Zo, zegt hij, dus. Nee, er gebeurt vandaag niet veel. Bijna niks, zeg maar. ‘Ik zou zeggen: kijk gewoon maar even lekker rond. Laat het op je inwerken.’
Even later, op het zandpad, ter hoogte van de bloemenwei, komt Maroens zoon Marnix (10) voorbij, op een skelter met een aanhanger. Hij gaat boodschappen doen in Havelte, verklaart hij. Hij groet en rijdt verder, langs het sjamanenveld, de gompa met het puntdakje, en daarna het bos in. Havelte is drie kilometer verderop.

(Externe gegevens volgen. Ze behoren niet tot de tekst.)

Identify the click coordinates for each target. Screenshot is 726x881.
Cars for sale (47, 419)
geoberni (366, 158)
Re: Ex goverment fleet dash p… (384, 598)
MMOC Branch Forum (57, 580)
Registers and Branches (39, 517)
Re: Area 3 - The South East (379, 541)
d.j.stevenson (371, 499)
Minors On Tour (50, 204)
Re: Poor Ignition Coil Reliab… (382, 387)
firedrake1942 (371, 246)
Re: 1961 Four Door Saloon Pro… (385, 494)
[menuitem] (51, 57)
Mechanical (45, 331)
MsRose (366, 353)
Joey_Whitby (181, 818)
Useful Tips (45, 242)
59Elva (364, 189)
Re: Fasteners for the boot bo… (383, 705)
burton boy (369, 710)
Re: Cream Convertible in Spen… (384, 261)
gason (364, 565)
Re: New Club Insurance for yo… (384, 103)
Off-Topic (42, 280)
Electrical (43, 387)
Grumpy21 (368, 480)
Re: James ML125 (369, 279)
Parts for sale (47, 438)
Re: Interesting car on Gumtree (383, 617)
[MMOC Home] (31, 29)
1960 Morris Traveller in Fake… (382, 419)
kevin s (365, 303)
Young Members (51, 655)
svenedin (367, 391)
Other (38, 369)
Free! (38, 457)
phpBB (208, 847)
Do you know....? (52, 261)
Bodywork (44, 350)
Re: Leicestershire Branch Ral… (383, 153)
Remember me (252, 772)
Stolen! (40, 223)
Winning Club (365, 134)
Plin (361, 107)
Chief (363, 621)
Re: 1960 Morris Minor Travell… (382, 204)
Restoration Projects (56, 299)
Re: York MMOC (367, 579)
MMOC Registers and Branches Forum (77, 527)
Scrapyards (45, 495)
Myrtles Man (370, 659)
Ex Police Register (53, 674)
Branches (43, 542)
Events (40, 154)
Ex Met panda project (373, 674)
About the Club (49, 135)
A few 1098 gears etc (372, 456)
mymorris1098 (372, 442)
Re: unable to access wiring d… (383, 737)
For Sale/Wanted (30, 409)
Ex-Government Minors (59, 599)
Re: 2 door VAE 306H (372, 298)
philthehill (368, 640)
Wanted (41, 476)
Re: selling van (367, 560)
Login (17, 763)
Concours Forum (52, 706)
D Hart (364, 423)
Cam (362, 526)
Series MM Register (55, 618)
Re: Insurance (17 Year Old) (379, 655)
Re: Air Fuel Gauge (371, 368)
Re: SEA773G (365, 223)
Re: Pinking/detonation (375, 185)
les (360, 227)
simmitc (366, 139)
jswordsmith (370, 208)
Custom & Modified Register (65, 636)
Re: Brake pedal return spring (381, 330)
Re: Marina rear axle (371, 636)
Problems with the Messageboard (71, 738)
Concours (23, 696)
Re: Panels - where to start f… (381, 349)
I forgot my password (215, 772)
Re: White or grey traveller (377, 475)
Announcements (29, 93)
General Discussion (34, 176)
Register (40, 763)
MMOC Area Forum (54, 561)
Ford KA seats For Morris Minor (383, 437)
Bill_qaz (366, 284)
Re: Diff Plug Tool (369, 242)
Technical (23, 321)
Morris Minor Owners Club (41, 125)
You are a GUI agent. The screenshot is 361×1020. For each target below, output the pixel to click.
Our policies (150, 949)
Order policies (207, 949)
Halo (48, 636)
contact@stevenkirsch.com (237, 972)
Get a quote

Er wonen zeven volwassen Hobbits op de Hobbitstee en vier kinderen, die als Hobbit zijn geboren. De volwassenen werken doordeweeks veelal buiten de deur, met dezelfde idealen als thuis. Geld verdienen, maar niet ten koste van anderen, mens noch dier. Geen vuile voetafdrukken op Moeder Aarde. De Hobbits staan midden in de maatschappij, ze zijn kalm temidden van het lawaai en de haast en bedenken welke vrede er in stilte kan heersen, zoals in het beroemde gedicht ‘Desiderata’.
Streef naar geluk, zei de dichter, Max Ehrmann. Er is geen weg naar geluk, geluk is de weg, zei Boeddha. Geluk is een bord warm vegetarisch eten bij thuiskomst, met liefde klaargemaakt door een mede-Hobbit.
Er is vandaag ook een groep voor de zweethutceremonie, moderne vrouwen uit Groningen en Amersfoort. Ze dragen outdoorkleren van winddicht maar toch ademend materiaal. Net stonden ze in een kringetje bij de vuurkuil op het sjamanenveld, er klonk repeterende muziek van handtrommels en er waaiden rookwolkjes door de bomen. Nu moeten ze allemaal tegelijk plassen, in de Zonnesteen, het huisje van Huzur Stapper en Fravati Maas (beide 63). Voor de voordeur staan acht paar bergschoenen.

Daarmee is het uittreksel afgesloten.